The Global Rundown
Mexican authorities are investigating the deaths of eight people in a possible water dispute. A study finds that thousands of lakes in the Northern Hemisphere will stop reliably freezing over in coming decades. Groundwater pumping causes land subsidence in northern California, with one town sinking two feet in nine years. A tailings dam that collapsed in Brazil met minimum safety requirements, but had issues with drainage and monitoring, according to an August 2018 safety review. Experts urge Australia to rethink the management of flood control dams in the wake of flooding in Townsville, Queensland.
“Studies show that flood control dams lull people living downstream into a false sense of security. Then accidentally, or deliberately, development occurs in the floodplain.” –Jamie Pittock, a professor at Australian National University, in reference to the release of water from the Ross River Dam, which deliberately swamped thousands of homes in Townsville, Queensland this week. Experts say that flood control dams like the Ross River Dam work well in moderate flooding events, but can actually cause more harm if severe rainfall occurs, especially if there is extensive development in the floodplain. The Guardian
Latest WaterNews from Circle of Blue
HotSpots H2O: Resource Conflicts Rattle Nigeria in Lead-Up to Elections — Conflict between farmers and herders over water and pasture shook Nigeria in recent years, leaving more than 1,500 people dead in 2018.

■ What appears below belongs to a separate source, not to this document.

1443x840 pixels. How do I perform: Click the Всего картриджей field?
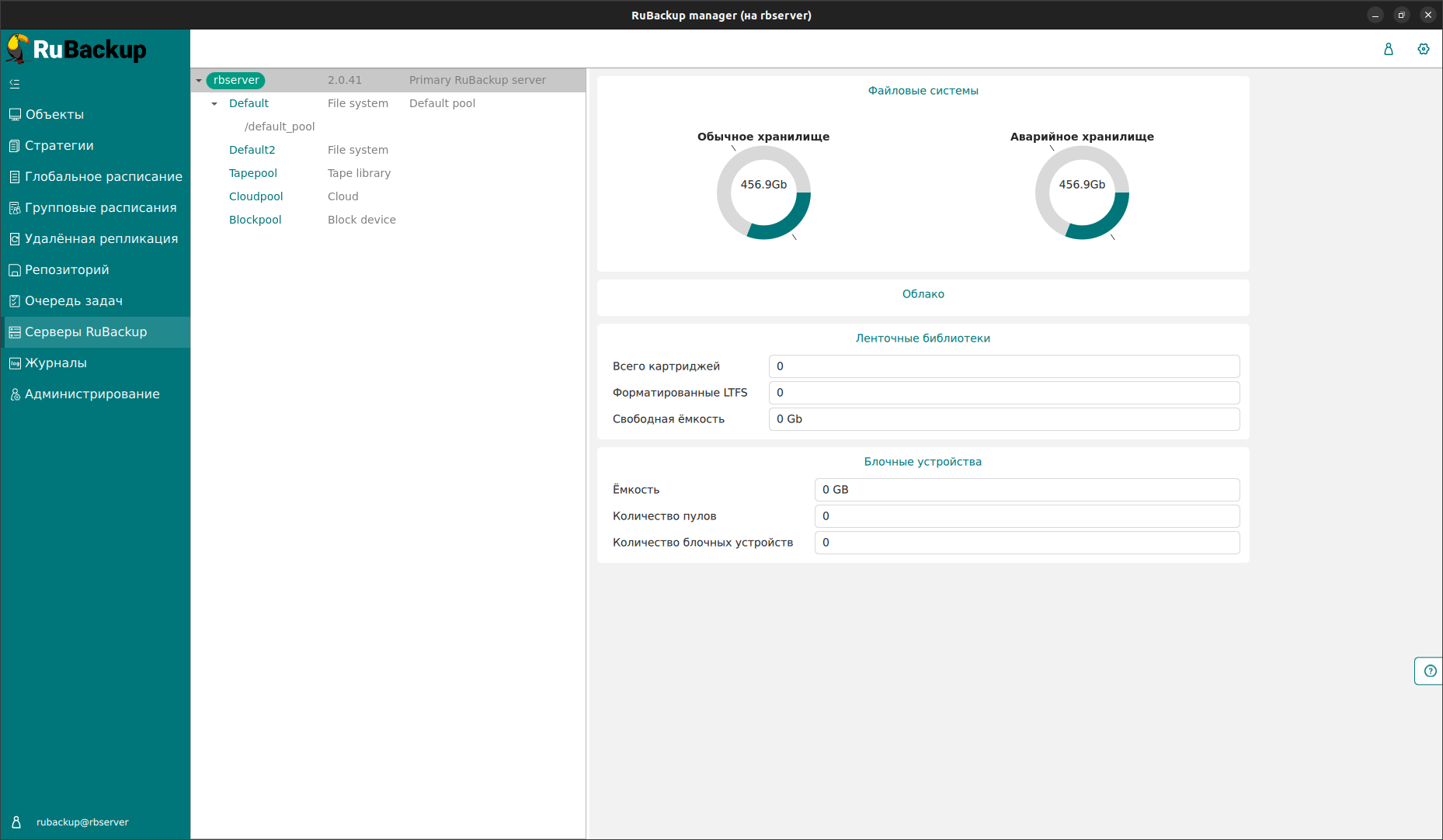[1003, 366]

What’s Up With Water – Brazil’s Water After Rupture of Mining Waste Dam, and More — This week’s edition of What’s Up With Water covers the threat to Brazil‘s water after the rupture of a massive mining waste dam, the Colorado River Indian Tribes’ decision to seek changes to water leasing rules, which could have profound effects for the Colorado River basin, and a royal commission’s evaluation of the Murray-Darling Basin Plan.
By The Numbers
8 People killed in southern Mexico earlier this week over a possible water dispute. Officials say several dozen people were holding a ceremony at a natural spring when three men arrived and opened fire. A dispute over the spring, located near opium poppy fields, was reported to authorities a week before the shooting. The New York Times
2.14 feet Amount that the community of Arbuckle, California, sank between 2008 and 2017. Arbuckle, along with other parts of the state’s Sacramento Valley, are sinking markedly due to overpumping of groundwater. The land subsidence can be detrimental to roads, pipelines, and other infrastructure. Los Angeles Times
In context: Sinking Land Causes California Water Chokepoint.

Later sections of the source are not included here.